SECURITY RISKS: Food supply chains in the UK face “escalating threats from climate impacts and the migration they are triggering”, according to a report covered by Business Green. The outlet said that £3bn worth of UK food imports originated from the 20 countries “with the highest numbers of climate-driven displacements” in 2024, based on analysis from the Energy and Climate Intelligence Unit. The analysis highlighted that “climate impacts on food imports pose a threat to UK food security”. Elsewhere, an opinion piece in Dialogue Earth explored how the “role of gender equity in food security remains critically unaddressed”.

Spotlight

Fossil-fuelled bird decline

This week, Carbon Brief covers a new study tracing the impact of fossil-fuelled climate change on tropical birds.

Over the past few years, biologists have recorded sharp declines in bird numbers across tropical rainforests – even in areas untouched by humans – with the cause remaining a mystery.

A new study published this week in Nature Ecology and Evolution could help to shed light on this alarming phenomenon.

The research combined ecological and climate attribution techniques for the first time to trace the fingerprint of fossil-fuelled climate change on declining bird populations.

It found that an increase in heat extremes driven by climate change has caused tropical bird populations to decline by 25-38% in the period 1950-2020, when compared to a world without warming.

In their paper, the authors noted that birds in the tropics could be living close to their “thermal limits”.

Study lead author Dr Maximilian Kotz, a climate scientist at the Barcelona Supercomputing Center in Spain, explained to Carbon Brief:

“High temperature extremes can induce direct mortality in bird populations due to hyperthermia and dehydration. Even when they don’t [kill birds immediately], there’s evidence that this can then affect body condition which, in turn, affects breeding behaviour and success.”
━━━
CHECK YOUR UNDERSTANDING
a) Copy the passage between "A new study published" and "declining bird populations.", inclusive.
b) According to the passage, by how much did climate-driven heat extremes reduce tropical bird populations between 1950 and 2020?
c) Decide whether each statement agrees with the passage, and support each decision with the passage's own words: (i) The £3bn of UK food imports came from the 20 countries with the highest numbers of climate-driven displacements in 2024. (ii) Dr Maximilian Kotz is a climate scientist at a university in Barcelona. (iii) The new bird study appeared in Nature Climate Change.

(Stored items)
━━━
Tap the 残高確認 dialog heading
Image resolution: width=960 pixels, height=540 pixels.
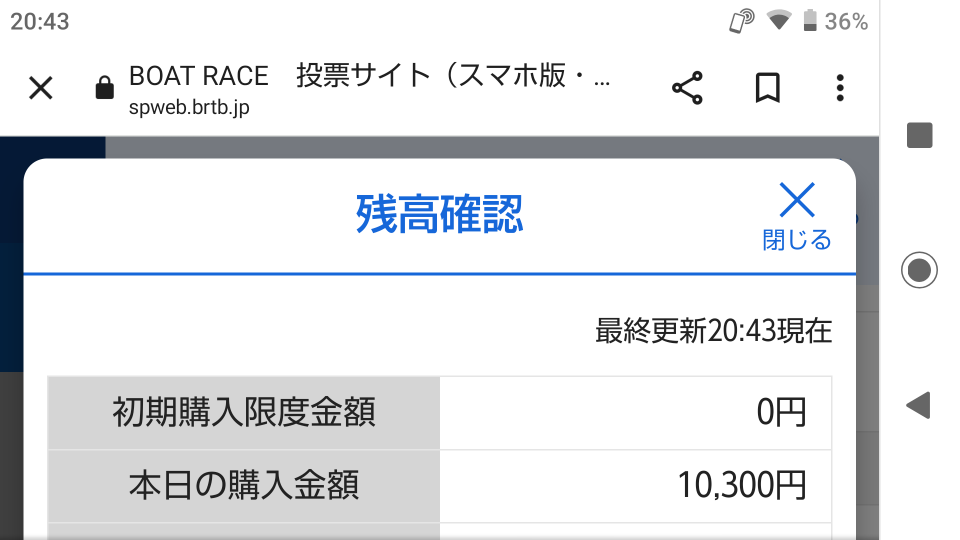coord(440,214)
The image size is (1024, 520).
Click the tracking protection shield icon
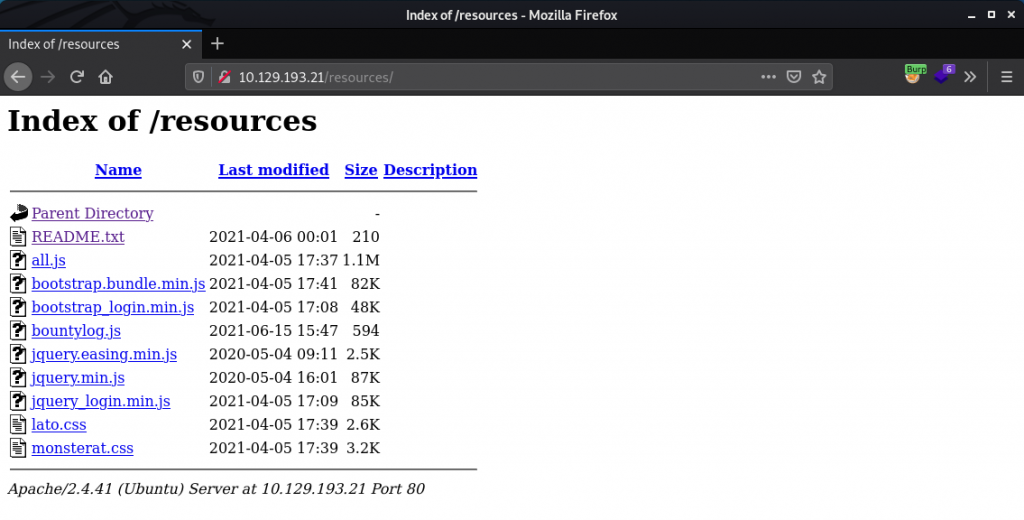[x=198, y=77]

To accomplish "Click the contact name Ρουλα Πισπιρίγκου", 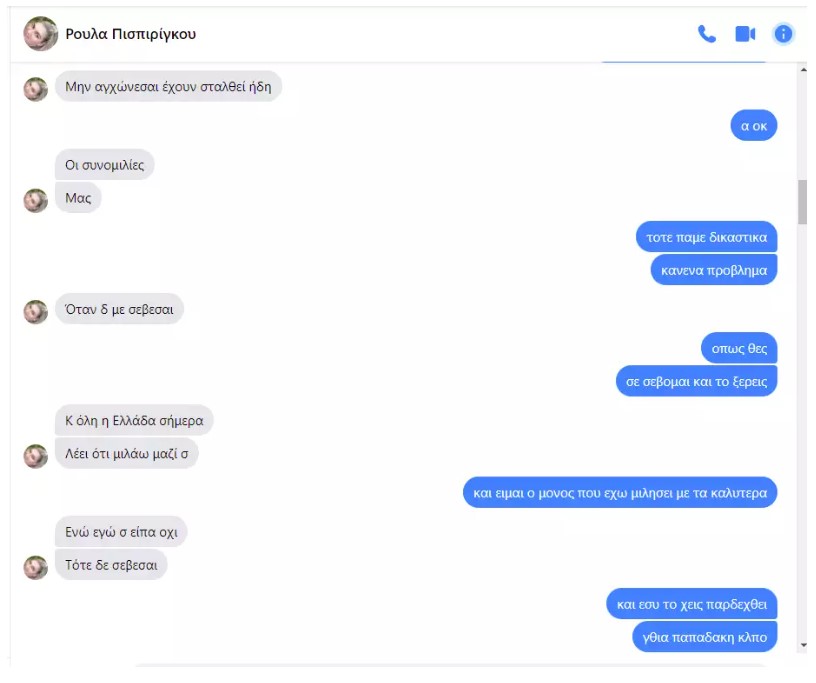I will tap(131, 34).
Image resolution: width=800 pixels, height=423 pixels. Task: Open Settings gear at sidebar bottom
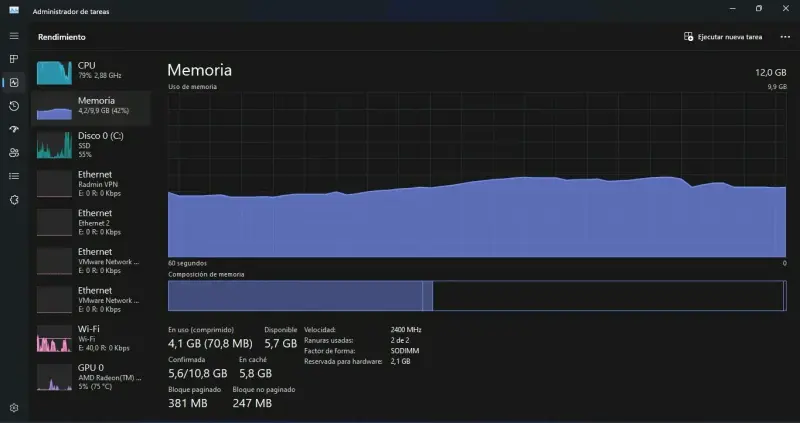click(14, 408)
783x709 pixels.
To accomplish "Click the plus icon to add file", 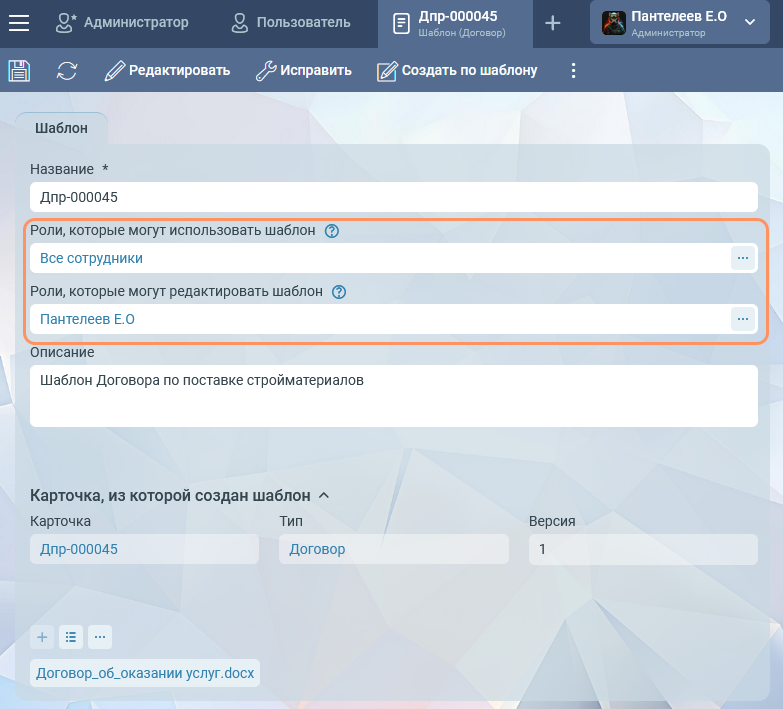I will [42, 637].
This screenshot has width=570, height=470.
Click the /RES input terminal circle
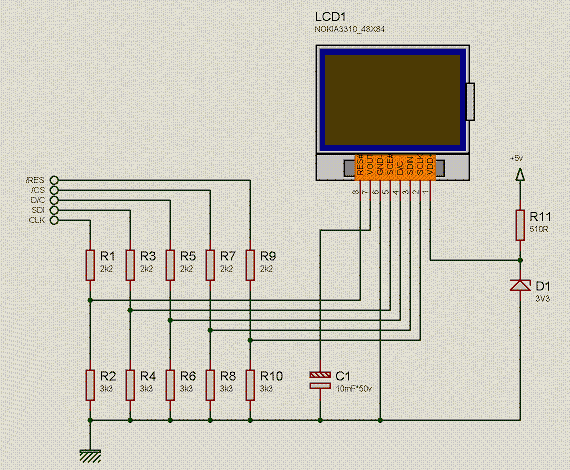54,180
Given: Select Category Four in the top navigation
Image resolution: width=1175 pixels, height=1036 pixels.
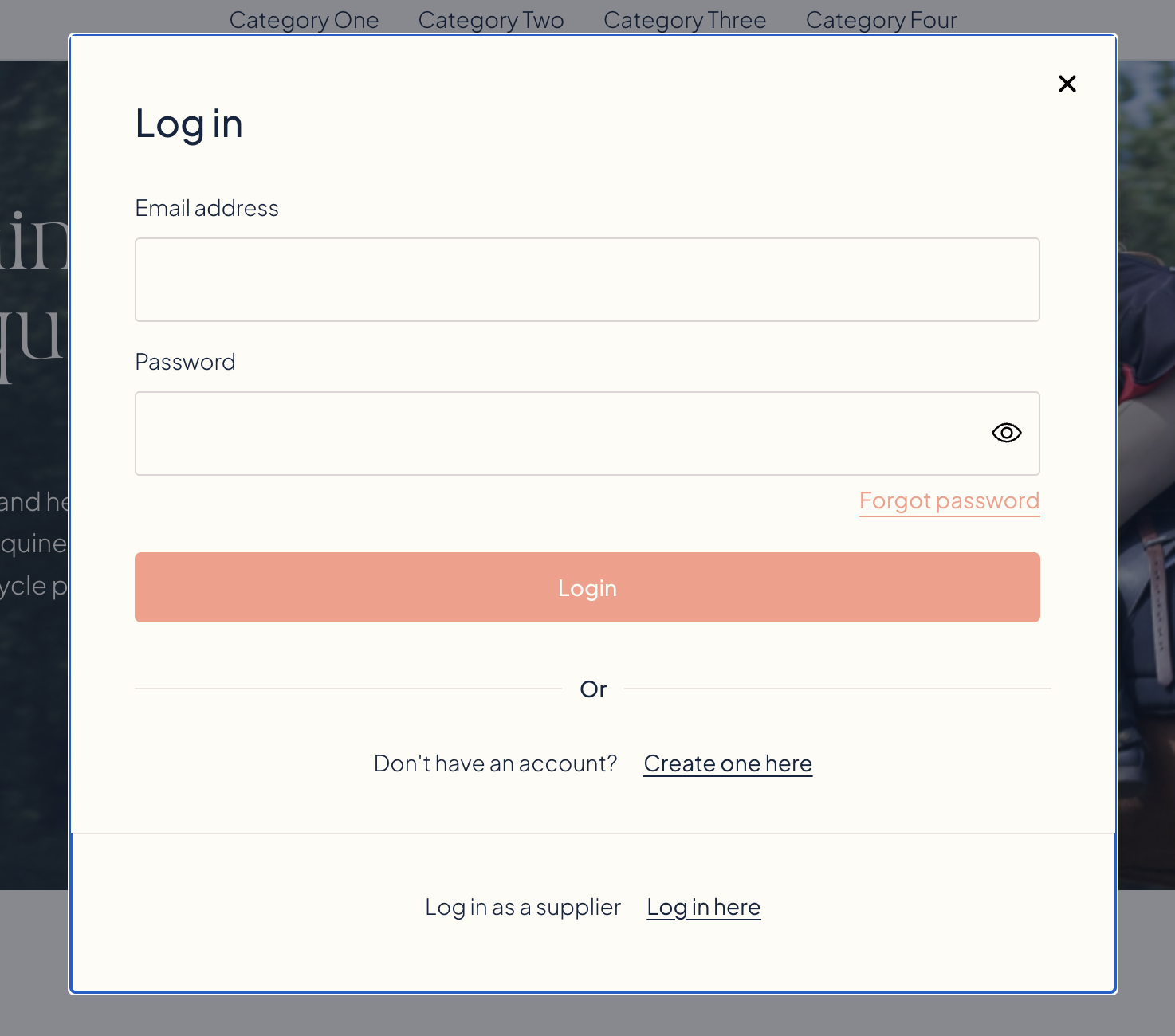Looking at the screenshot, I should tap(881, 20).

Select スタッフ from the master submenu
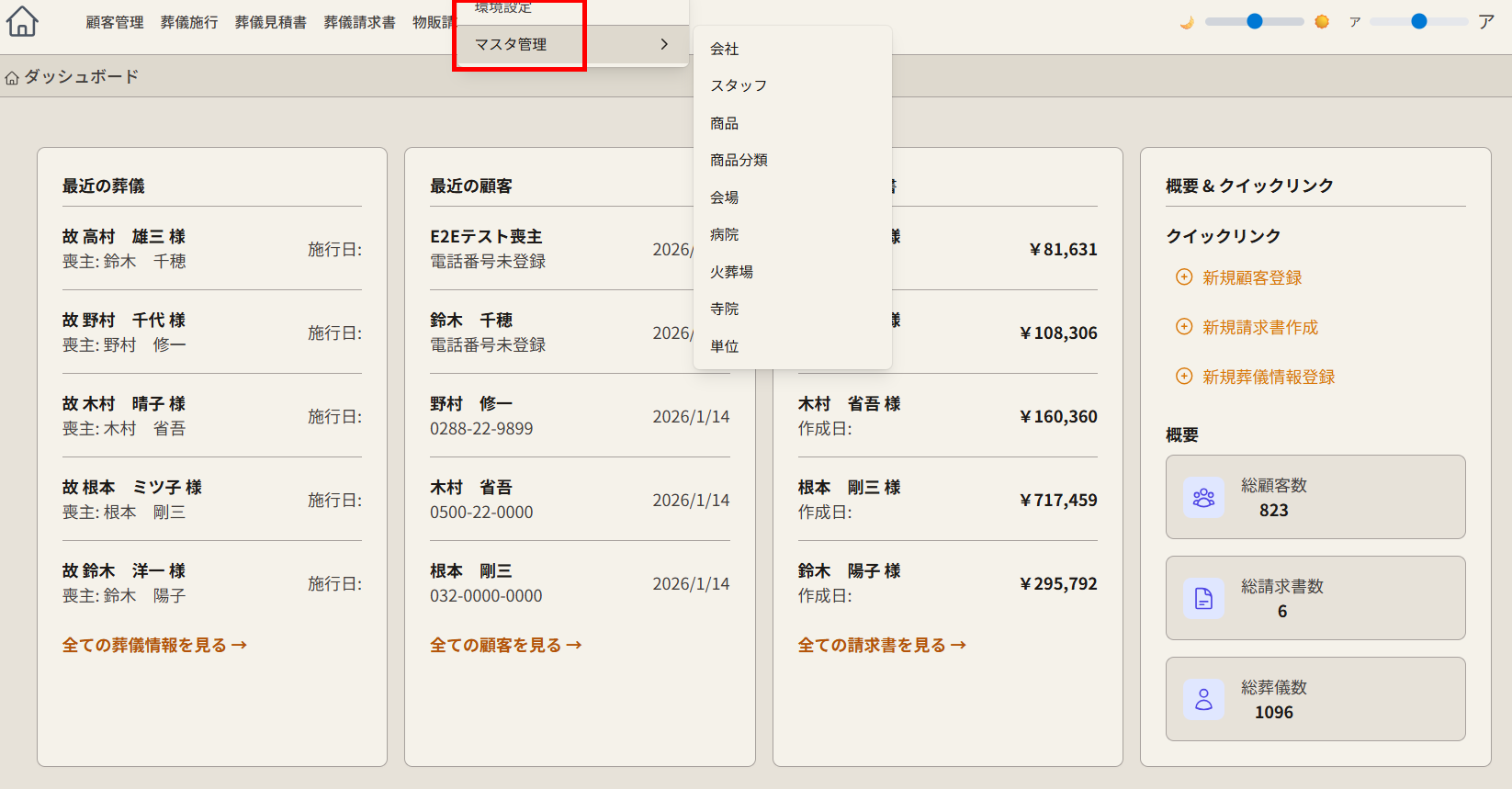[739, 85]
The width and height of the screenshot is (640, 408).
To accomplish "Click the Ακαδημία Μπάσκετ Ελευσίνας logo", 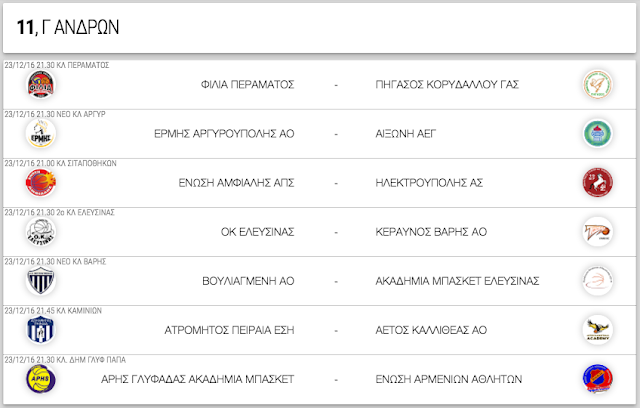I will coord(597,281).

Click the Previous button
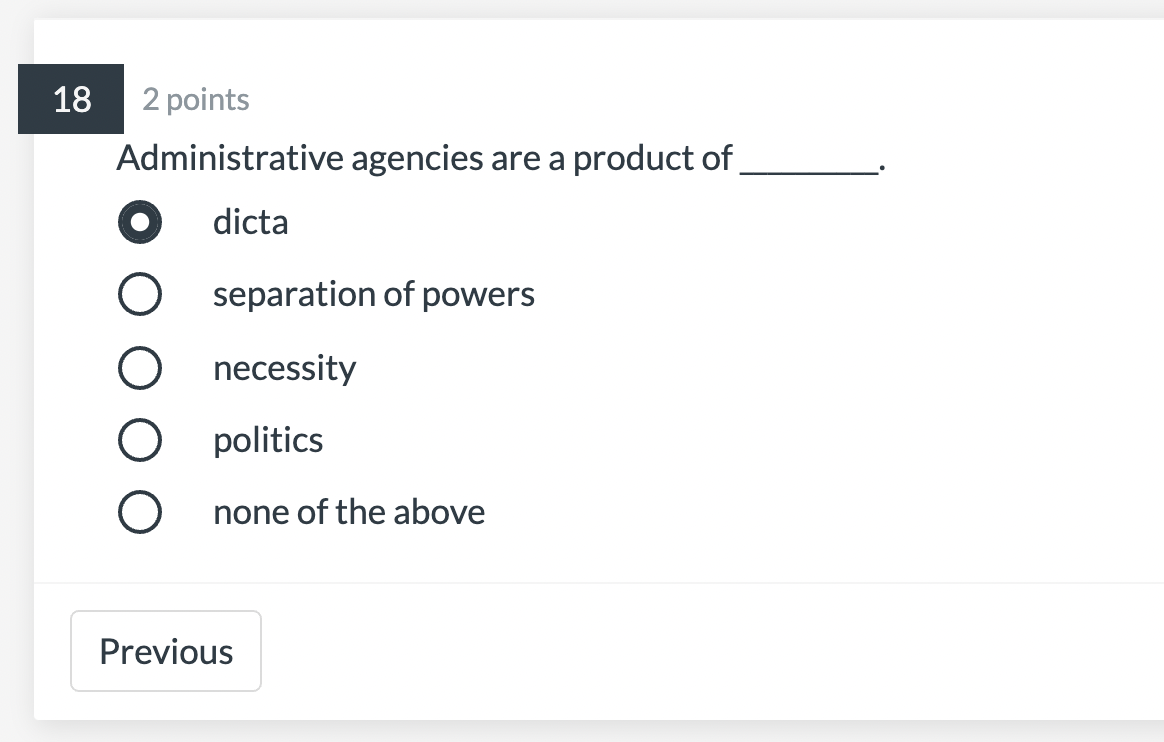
━━━
RESPONSES
a)
A new study published this week in Nature Ecology and Evolution could help to shed light on this alarming phenomenon.

The research combined ecological and climate attribution techniques for the first time to trace the fingerprint of fossil-fuelled climate change on declining bird populations.

b) By 25-38%, compared to a world without warming.

c)
(i) Yes: "£3bn worth of UK food imports originated from the 20 countries “with the highest numbers of climate-driven displacements” in 2024"
(ii) No: "a climate scientist at the Barcelona Supercomputing Center in Spain"
(iii) No: "published this week in Nature Ecology and Evolution"